- [PASSAGE GIVEN]:
####
Fort Worth's Congresswoman, Kay Granger, visited the site of Elsie Hotpepper's teetering home, causing Elsie to have some hope that maybe that local politician might be of some help. A hope history would prove to be erroneous.
This was all happening early on during the first decade of what has become an embarrassing Boondoggle, which has been Boondoggling along now for three decades, with little to show for what was purported to be a vitally needed flood control and economic development scheme.
The fact that no attention was being paid to actual vitally needed flood control, both in the flooding creeks in Haltom City, and the Trinity River in East Fort Worth, motivated both Elsie Hotpepper and Mary Kelleher to become what are known as political activists.
After reading about Mary's flood woes in that FW Weekly article, Elsie Hotpepper met with Mary, and convinced her to run for the TRWD Board.
I remember I was on a bike ride on the Trinity Trail when I got a call from Elsie Hotpepper, telling me about the meeting with Mary, and the hope Mary would run and win.
Mary did so, she ran and won. By a landslide.
I recollect my first time meeting Mary was when I went to vote at the Handley/Ederville polling location, where Mary was outside the polling location, greeting voters. I introduced myself.
####
- [SUPPLIED MATERIAL]:
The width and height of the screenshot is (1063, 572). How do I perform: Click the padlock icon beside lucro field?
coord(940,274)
####
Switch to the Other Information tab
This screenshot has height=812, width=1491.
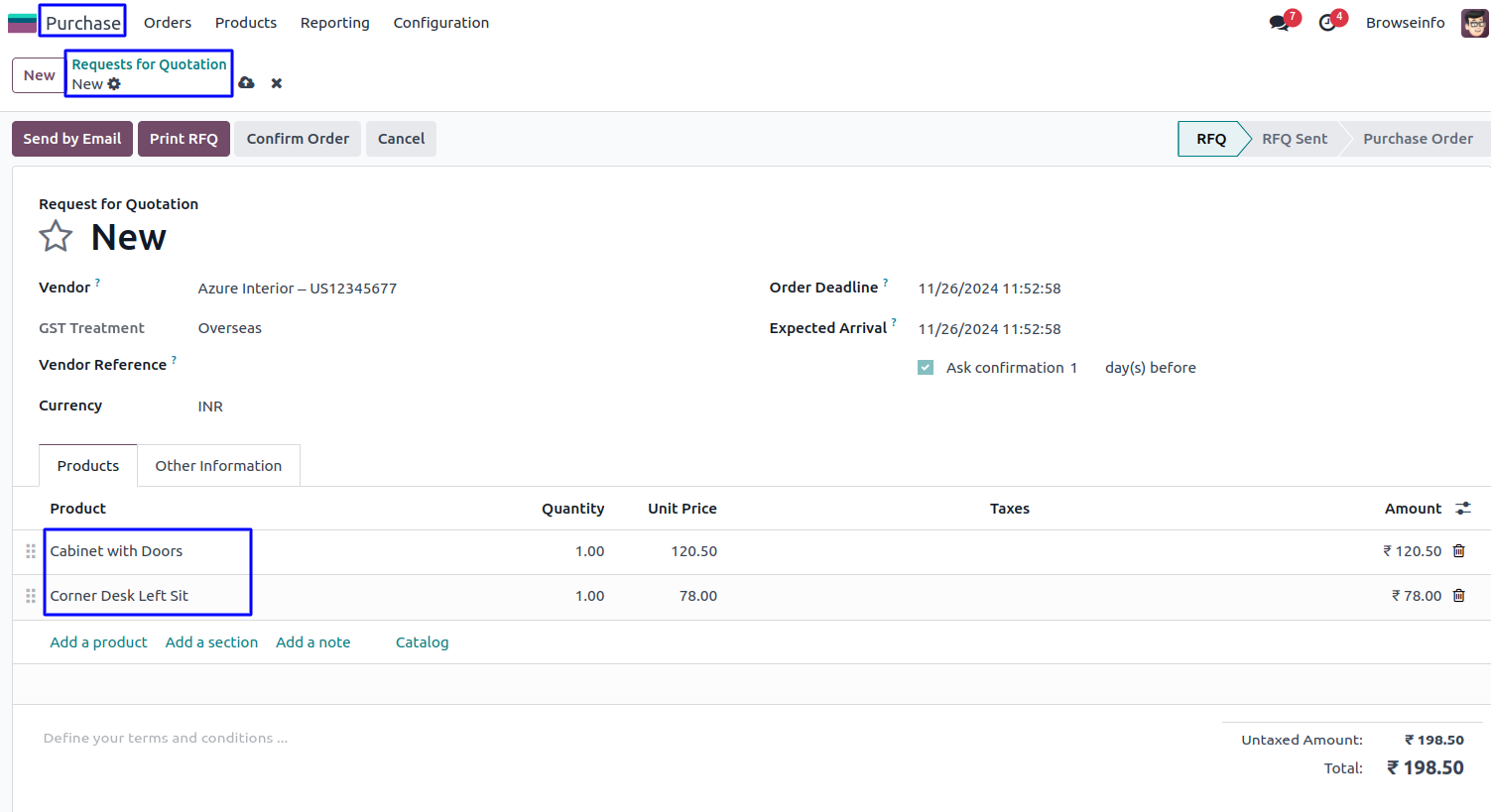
####
- [SET OF TASKS]:
1. List every person named with both a first and last name in the Trinity River passage.
2. Reproduce verbatim the part of the Trinity River passage starting with "Mary did so, she" and going on through "I introduced myself.".
3. Resume the Trinity River passage from the point where it stops.
The data above is separate from the Trinity River passage.

- [EXERCISE RESPONSES]:
1. Kay Granger, Elsie Hotpepper, Mary Kelleher

2.
Mary did so, she ran and won. By a landslide.
I recollect my first time meeting Mary was when I went to vote at the Handley/Ederville polling location, where Mary was outside the polling location, greeting voters. I introduced myself.

3.
It is sort of hard to believe this was such a long time ago, and, all these years later, the Trinity River Central City Uptown Panther Island District Vision has yet to come to any sort of useful visible fruition. That and nothing much has been done to mitigate flooding in Tarrant County areas actually prone to deadly, serious flooding.
If I remember correctly, and sometimes I do, the last time I saw Mary and Elsie, in person*, was back in early 2016. Mary took Elsie and me out to lunch at an Outback Steakhouse, I think that was the location.
And then after lunch we drove to Mary's farm where I met a large collection of animals, including an ostrich, one of whose eggs ended up getting picked up by me out of Mary's mailbox, a few days later.
Methinks it will greatly benefit Fort Worth having Mary Kelleher on the city council. And then, eventually, Fort Worth Mayor. Or Kay Granger's position. As a congresswoman...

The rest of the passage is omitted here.